One day he is home for Kabel’s delivery, the next in Vero Beach for the start of spring training with a new team. One day he is moving into the Pasadena apartment, the next his truck is broken into and he is thinking, “Man, this is not for me.”

“That first month was a tough go,” he said. “Missing family. Trying too hard with a new team. Put myself in a hole from the start. But as time went on, I got a lot of support from my teammates, guys like Marquis [Grissom], who also lives in Atlanta and knows what it is to be separated, and I feel like I’ve started to come back, to be myself again.

“Now, it’s great to have the family here. My son is out there for batting practice [in his custom Dodger uniform] and I even let my daughter hit in the cage today. It’s memorable. Historic Dodger Stadium. It’s an experience none of us will ever forget.”

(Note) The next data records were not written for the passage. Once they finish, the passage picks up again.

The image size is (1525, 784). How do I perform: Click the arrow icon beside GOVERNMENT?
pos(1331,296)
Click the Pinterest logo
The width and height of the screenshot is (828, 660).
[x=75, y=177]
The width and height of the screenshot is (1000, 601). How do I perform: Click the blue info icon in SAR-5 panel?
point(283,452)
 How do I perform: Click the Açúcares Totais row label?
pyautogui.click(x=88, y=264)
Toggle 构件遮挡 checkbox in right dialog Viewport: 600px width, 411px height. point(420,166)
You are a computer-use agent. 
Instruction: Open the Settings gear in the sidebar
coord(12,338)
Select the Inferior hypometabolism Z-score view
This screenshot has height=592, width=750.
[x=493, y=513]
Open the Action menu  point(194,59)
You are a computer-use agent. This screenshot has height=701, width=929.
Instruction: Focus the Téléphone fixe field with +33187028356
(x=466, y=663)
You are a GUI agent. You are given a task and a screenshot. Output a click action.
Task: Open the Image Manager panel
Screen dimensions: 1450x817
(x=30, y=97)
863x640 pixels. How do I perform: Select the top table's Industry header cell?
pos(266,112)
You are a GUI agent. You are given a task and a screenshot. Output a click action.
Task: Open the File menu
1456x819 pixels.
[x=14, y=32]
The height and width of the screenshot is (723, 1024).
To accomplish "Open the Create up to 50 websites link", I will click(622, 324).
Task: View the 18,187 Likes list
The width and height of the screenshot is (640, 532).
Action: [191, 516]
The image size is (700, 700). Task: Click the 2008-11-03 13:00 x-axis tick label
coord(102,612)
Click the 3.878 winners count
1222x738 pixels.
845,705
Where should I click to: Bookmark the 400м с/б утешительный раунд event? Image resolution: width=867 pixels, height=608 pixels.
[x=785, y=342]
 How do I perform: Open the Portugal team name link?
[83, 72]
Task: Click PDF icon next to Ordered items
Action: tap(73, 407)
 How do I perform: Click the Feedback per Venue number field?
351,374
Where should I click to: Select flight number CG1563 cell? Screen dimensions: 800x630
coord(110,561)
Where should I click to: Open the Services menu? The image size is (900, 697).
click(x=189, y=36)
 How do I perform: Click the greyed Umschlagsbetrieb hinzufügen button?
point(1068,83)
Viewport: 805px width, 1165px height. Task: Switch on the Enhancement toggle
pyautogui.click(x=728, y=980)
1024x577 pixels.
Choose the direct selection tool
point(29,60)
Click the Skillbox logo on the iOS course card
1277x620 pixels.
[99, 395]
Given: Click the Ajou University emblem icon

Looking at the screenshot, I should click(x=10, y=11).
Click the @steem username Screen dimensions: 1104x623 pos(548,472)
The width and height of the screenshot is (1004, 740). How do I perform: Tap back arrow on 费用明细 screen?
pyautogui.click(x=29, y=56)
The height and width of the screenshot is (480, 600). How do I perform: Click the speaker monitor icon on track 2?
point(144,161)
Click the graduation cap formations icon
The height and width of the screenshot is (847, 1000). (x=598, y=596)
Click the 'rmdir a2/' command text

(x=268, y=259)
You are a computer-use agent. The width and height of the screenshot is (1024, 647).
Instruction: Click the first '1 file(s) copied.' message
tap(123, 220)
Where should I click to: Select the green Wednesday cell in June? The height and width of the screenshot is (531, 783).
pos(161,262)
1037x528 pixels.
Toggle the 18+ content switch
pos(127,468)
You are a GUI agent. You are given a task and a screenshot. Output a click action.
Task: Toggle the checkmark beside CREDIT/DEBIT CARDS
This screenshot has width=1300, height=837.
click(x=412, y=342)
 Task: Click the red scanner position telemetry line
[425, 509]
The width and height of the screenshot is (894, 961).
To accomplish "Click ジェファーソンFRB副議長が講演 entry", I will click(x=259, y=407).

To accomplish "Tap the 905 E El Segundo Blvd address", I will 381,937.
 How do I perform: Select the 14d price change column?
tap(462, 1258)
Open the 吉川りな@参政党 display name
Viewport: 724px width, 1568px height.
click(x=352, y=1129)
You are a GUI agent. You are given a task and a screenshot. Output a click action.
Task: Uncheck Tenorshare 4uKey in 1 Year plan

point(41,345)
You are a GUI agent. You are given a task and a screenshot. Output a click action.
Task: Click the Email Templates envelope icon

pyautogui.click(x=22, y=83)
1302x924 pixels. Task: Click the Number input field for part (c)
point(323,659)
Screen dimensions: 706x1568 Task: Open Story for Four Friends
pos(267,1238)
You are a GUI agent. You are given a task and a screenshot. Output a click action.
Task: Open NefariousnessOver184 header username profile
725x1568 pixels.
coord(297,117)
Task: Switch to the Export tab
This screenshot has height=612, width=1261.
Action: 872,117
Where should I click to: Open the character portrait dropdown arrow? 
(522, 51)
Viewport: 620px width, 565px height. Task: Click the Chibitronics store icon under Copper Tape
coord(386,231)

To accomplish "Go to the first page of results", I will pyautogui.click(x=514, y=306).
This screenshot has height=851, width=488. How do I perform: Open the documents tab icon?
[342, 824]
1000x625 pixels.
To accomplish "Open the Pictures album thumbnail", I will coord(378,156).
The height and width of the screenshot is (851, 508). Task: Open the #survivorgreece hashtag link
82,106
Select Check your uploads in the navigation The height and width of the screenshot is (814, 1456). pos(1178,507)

How long it continues is a question Jordan won’t confront until the end of the season.

As a player traded with a multi-year contract (he makes $6 million this year, $9 million next and has a $10.5 million option or $2.5 million buyout in 2004), he can demand a trade at the end of the season. For now, Jordan said, he doesn’t want to put added pressure on himself or General Manager Dan Evans, although if Evans broached the idea of an extension “I’m quite sure my wife would say, ‘Fine, let’s get a place out here instead of an apartment.’ ”

As it is, Jordan said, laughing, “It’s a zoo. I mean, we have a big house in Atlanta and I can get away from the kids and get all the sleep I want. Now, there’s nowhere to go when the babies start crying and Briana and Bryson start pulling the blankets off. I keep teasing Pam that I’m going to send them home because I need to sleep so I can play.”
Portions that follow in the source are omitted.